Have you ever researched a Twitter prospect and had to spend 10 minutes digging through their account with various tools to find out how influential they are, and what types of content they tweet about? Yeah, me too, and it sucks. Enter twtrland, a really awesome free Twitter user analysis tool. Just drop in a Twitter handle, and twtrland displays all the stats and data you’ll need to determine whether or not they belong on your outreach list. From retweet ratio and a graph of their tweet types, to most popular tweets and latest photos and links, twtrland tells all! Once you use this quick analysis tool, you won’t want to do any Twitter link prospecting without it.
BlogDash is a categorized database with over 88,000 bloggers. Topics range from health to automotive, and this tool makes it easy for marketers to sort through the data. The free version of the product has its limitations, but it does offer the ability to build lists, create campaigns, save templates, and pitch bloggers straight through the platform. The best part about BlogDash is that it’s mostly comprised of bloggers who are open to being pitched by marketers. But that’s no excuse to exploit the system; if you focus on providing value to the blogger community, you’ll get value back in return.
GroupHigh is a paid tool that allows you to search its database of over 3 million active blogs by topic, and create lists of bloggers you want to reach out to. One of the coolest parts about GroupHigh is the info that they index for each blog. They pull in pretty much every metric that you’d want to know when determining whether a blog is worth reaching out to. Some of my favorites include SEOmoz metrics, social stats like followers, shares, and Klout, post frequency, number of authors, latest posts that match the search query, and contact info. If blogger outreach is a big part of your link building and PR campaigns, GroupHigh is definitely worth a serious look to help scale the high-touch process. Combine this with Buzzstream for even more outreach awesomeness!

Material shown >>

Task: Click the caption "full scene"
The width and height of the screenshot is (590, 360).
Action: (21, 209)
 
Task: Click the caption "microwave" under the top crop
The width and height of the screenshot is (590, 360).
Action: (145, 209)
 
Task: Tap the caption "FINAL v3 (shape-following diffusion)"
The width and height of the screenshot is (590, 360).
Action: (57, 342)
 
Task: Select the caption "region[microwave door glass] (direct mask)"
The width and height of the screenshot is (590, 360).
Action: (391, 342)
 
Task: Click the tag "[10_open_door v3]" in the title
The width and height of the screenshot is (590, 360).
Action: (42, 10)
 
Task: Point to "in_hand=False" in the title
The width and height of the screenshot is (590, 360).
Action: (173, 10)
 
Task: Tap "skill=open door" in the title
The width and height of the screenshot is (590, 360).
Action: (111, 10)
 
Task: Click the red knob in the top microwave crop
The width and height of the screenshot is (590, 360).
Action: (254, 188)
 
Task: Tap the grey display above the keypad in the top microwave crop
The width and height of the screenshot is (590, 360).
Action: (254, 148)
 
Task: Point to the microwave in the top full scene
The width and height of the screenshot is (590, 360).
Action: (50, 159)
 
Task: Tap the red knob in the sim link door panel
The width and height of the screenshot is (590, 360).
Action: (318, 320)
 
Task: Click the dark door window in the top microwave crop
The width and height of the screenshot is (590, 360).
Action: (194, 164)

==

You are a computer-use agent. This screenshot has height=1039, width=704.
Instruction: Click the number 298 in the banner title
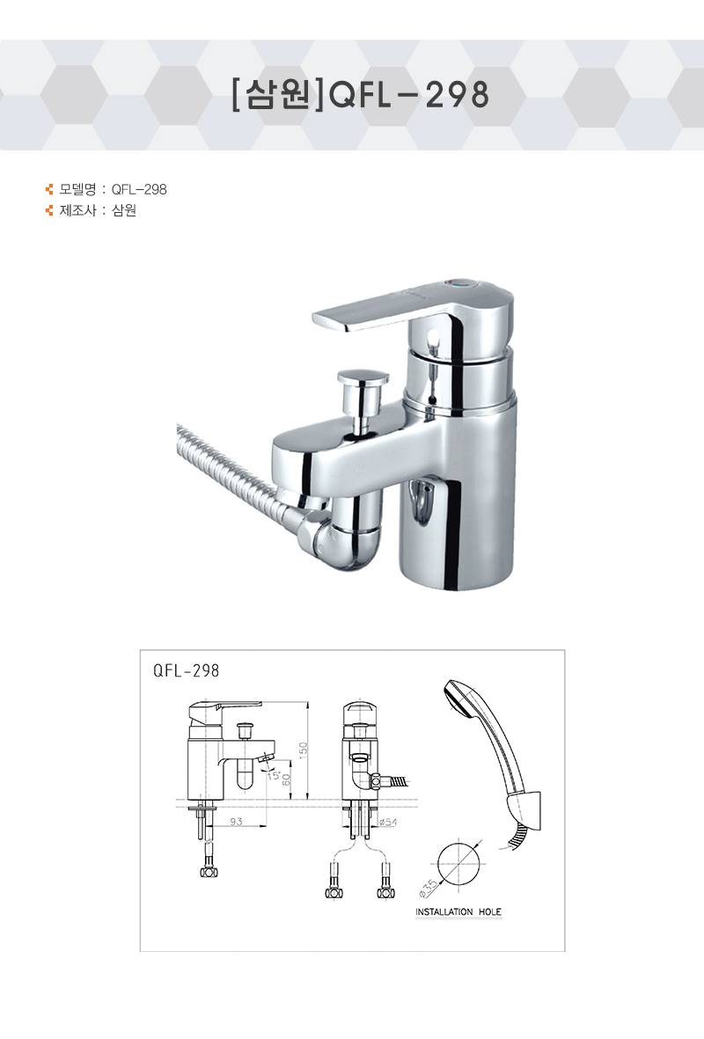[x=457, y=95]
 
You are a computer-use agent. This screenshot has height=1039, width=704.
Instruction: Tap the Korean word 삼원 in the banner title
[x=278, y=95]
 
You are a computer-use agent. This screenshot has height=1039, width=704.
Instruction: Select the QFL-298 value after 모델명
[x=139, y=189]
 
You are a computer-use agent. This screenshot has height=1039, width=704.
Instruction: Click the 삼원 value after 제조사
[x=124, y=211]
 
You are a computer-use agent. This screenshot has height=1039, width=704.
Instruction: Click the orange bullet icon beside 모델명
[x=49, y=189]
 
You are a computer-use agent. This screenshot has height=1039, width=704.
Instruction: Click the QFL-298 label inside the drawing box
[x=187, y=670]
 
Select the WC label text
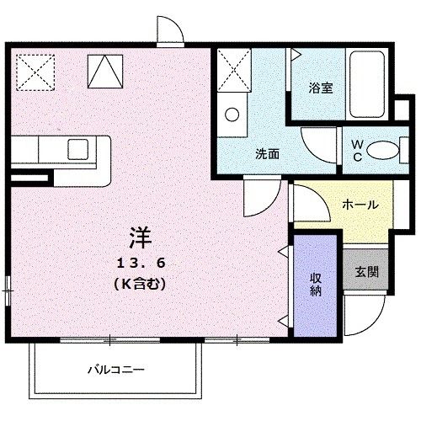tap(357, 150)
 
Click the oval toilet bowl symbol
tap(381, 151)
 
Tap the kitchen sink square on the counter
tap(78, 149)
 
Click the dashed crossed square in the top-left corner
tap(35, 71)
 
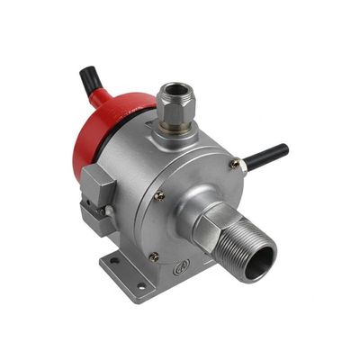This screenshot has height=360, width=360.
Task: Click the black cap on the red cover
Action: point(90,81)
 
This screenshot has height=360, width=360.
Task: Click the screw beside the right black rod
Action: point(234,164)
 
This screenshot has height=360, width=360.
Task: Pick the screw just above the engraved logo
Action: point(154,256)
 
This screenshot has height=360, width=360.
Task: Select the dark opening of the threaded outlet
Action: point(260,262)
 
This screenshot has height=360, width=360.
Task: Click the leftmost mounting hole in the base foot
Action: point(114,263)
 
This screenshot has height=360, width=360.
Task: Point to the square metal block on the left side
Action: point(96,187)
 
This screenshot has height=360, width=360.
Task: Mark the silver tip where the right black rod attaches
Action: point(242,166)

Problems to solve >>
a: Reproduce the part of the outreach tools text that begins at the words "Have you ever" and stops after "prospecting without it.".
b: Answer these questions from the outreach tools text:
(i) What does it cost to use twtrland?
(ii) How many bloggers are in the BlogDash database?
(iii) Which tool does the text suggest combining with GroupHigh?

Solutions to the problems >>
a:
Have you ever researched a Twitter prospect and had to spend 10 minutes digging through their account with various tools to find out how influential they are, and what types of content they tweet about? Yeah, me too, and it sucks. Enter twtrland, a really awesome free Twitter user analysis tool. Just drop in a Twitter handle, and twtrland displays all the stats and data you’ll need to determine whether or not they belong on your outreach list. From retweet ratio and a graph of their tweet types, to most popular tweets and latest photos and links, twtrland tells all! Once you use this quick analysis tool, you won’t want to do any Twitter link prospecting without it.

b:
(i) Nothing; it is free.
(ii) Over 88,000.
(iii) Buzzstream.